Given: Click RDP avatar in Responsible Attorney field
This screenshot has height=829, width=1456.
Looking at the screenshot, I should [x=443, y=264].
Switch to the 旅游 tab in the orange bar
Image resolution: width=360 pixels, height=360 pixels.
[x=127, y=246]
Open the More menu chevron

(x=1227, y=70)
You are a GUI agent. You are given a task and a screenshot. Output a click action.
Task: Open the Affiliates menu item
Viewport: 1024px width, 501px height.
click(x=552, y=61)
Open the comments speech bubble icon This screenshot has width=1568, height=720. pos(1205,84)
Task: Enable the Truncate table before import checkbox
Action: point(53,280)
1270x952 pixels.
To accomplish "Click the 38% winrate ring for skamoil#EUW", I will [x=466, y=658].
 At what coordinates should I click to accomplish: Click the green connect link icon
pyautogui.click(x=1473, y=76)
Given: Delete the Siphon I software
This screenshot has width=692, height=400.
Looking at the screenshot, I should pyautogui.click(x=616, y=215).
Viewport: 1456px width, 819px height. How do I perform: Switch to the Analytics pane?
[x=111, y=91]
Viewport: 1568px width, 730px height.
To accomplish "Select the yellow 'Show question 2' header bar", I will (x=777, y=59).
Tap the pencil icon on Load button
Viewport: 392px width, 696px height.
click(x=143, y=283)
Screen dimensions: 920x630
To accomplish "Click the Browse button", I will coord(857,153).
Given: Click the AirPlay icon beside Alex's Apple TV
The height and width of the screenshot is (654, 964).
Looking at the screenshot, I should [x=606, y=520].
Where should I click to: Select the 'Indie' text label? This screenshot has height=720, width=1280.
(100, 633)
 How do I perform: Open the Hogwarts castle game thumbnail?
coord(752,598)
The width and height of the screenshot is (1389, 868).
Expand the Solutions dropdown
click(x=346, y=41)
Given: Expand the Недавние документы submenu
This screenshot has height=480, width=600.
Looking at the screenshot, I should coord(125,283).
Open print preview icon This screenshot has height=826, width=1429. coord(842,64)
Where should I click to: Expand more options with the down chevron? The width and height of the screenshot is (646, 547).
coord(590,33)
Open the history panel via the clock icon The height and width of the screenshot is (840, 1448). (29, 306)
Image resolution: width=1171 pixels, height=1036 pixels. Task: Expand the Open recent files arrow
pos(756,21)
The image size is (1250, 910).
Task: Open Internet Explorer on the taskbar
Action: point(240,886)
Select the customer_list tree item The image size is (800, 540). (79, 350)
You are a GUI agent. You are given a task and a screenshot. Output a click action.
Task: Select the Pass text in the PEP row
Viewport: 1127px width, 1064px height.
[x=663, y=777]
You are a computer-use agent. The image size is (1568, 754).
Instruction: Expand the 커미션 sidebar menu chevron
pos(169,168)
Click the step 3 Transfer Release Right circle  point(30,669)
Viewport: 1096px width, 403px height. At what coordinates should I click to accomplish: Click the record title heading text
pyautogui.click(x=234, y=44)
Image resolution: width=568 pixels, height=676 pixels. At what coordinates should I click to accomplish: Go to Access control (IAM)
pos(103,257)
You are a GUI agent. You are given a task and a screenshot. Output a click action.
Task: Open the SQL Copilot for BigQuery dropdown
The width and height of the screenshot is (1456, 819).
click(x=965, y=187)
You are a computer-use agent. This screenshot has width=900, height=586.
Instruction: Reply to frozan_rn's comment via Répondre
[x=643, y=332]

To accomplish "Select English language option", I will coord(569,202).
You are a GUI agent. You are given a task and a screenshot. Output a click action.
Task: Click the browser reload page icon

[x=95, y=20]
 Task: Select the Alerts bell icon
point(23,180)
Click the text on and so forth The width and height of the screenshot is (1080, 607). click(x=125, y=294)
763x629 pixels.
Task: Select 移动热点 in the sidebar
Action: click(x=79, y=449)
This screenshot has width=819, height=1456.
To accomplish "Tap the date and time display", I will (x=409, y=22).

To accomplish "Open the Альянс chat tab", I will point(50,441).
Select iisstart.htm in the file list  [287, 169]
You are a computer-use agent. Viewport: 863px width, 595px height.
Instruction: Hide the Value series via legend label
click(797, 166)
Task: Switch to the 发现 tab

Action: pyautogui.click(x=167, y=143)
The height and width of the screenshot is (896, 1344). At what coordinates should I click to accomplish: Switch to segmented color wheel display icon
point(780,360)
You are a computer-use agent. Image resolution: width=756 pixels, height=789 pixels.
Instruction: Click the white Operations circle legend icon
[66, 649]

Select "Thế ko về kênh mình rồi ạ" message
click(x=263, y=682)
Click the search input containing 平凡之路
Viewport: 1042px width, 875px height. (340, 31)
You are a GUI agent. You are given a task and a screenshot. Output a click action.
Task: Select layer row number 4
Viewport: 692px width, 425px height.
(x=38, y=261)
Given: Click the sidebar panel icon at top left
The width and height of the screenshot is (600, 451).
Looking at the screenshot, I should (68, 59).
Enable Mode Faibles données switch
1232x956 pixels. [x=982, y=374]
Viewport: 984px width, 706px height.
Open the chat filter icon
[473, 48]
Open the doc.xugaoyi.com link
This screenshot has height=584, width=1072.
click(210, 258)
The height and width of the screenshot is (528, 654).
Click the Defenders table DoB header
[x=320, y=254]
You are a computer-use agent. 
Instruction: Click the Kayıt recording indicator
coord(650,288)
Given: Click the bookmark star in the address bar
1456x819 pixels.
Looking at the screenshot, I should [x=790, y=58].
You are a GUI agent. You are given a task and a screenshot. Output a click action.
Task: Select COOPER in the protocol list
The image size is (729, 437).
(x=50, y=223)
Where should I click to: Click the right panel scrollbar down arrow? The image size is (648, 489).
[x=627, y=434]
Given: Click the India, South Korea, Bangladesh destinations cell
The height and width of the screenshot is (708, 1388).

**What you have to do:** Give the lines as a Markdown table with two columns, Row and Line. Begin at the line that has "I will coord(569,202).", stop after the line that has "point(23,180)", number each row, and leave out blank lines.

**Expected answer:**
| Row | Line |
|---|---|
| 1 | To accomplish "Select English language option", I will coord(569,202). |
| 2 | You are a GUI agent. You are given a task and a screenshot. Output a click action. |
| 3 | Task: Click the browser reload page icon |
| 4 | [x=95, y=20] |
| 5 |  Task: Select the Alerts bell icon |
| 6 | point(23,180) |